Texto exibido:
----------------
Os trabalhadores dos portos articulam paralisações e até uma greve de
âmbito nacional contra a medida provisória que altera as regras do setor. O
primeiro passo será dado hoje, com a provável declaração de estado de greve
por trabalhadores vinculados à Força Sindical, que congrega sindicatos com
presença em Santos (SP). No dia 21, federações de portuários ligadas à
Central Única dos Trabalhadores (CUT) decidem se cruzam os braços contra a MP
595, editada em dezembro.
O empresário Jorge Gerdau foi acionado pelo Palácio do Planalto para
acalmar a iniciativa privada, que também reagiu mal ao pacote do governo. Na
semana passada, ele se encontrou com representantes de importantes
associações do setor, como ABTP (operadores de terminais portuários) e
Abratec (operadores especializados em contêineres).
----------------
Enunciado:
Prossiga com o texto sobre a reação dos portuários e empresários à MP 595 a partir do ponto em que ele para. Os dados a seguir não têm relação com o texto sobre a greve dos portuários.
----------------
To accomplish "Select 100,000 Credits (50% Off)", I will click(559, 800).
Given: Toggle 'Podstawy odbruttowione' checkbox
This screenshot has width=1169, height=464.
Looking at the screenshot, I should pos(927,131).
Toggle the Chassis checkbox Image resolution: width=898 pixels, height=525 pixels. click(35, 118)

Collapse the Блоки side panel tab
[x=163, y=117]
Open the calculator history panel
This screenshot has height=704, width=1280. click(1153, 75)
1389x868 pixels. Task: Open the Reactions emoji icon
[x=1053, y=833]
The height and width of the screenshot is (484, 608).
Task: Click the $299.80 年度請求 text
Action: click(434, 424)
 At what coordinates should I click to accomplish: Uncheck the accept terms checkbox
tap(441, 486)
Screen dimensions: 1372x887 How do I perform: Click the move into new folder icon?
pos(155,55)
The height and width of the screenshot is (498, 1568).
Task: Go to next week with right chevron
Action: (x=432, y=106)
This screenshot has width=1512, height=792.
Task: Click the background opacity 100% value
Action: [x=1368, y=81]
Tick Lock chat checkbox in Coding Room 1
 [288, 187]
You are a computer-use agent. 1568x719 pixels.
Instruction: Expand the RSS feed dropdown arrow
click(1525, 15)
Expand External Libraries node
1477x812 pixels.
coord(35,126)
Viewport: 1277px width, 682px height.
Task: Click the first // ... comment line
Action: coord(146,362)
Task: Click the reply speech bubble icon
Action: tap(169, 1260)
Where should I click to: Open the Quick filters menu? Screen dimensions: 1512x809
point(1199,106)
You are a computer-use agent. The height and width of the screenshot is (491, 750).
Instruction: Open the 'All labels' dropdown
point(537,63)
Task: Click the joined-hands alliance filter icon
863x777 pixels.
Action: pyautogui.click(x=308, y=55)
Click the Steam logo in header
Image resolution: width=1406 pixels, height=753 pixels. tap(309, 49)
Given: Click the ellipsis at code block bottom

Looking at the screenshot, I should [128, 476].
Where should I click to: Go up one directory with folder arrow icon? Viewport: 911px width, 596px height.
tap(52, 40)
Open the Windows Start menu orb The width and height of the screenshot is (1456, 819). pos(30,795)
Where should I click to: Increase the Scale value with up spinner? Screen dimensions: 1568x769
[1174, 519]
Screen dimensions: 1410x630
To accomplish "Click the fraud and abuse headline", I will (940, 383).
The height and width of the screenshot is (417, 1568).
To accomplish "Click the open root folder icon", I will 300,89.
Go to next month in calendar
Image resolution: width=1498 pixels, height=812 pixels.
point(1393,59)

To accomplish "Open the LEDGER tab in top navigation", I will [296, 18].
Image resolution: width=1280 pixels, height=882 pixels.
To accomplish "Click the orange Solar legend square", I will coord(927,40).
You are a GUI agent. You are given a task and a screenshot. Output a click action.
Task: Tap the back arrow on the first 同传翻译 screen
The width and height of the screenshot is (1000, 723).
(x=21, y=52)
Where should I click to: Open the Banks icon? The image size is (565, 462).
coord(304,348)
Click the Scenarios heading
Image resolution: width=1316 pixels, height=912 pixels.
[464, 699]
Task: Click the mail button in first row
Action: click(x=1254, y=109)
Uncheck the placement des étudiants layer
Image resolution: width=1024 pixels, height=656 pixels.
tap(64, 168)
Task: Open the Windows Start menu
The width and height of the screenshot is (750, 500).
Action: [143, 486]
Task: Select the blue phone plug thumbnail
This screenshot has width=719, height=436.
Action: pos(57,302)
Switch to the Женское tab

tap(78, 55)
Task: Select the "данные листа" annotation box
----------------
Resposta final:
Apesar da proximidade com a presidente Dilma Rousseff, Gerdau não
ficou satisfeito com o pacote e deverá costurar uma proposta conjunta com os
empresários para modificar o texto da MP 595, que recebeu 645 emendas
parlamentares. O líder do governo no Senado, Eduardo Braga (PMDB-AM), é o
nome mais cotado para assumir a relatoria da medida provisória. Isso indica o
grau de atenção dado pelo Planalto à tramitação no Congresso.
Enquanto trabalhadores e empresários aumentam a pressão, o
ministro-chefe da Secretaria de Portos, Leônidas Cristino, já trata de
esfriar as expectativas por alterações. Ele disse ontem ao Valor que
"não é razoável mudar a essência" da MP. "Podemos melhorar
alguns pontos e aceitar novos artigos, aperfeiçoar a redação, mas há pontos
importantes que não podemos mudar", afirmou Cristino. "O que for
para melhorar, nós aceitaremos. Se for para modificar a essência, aí fica bastante
complicado", agregou.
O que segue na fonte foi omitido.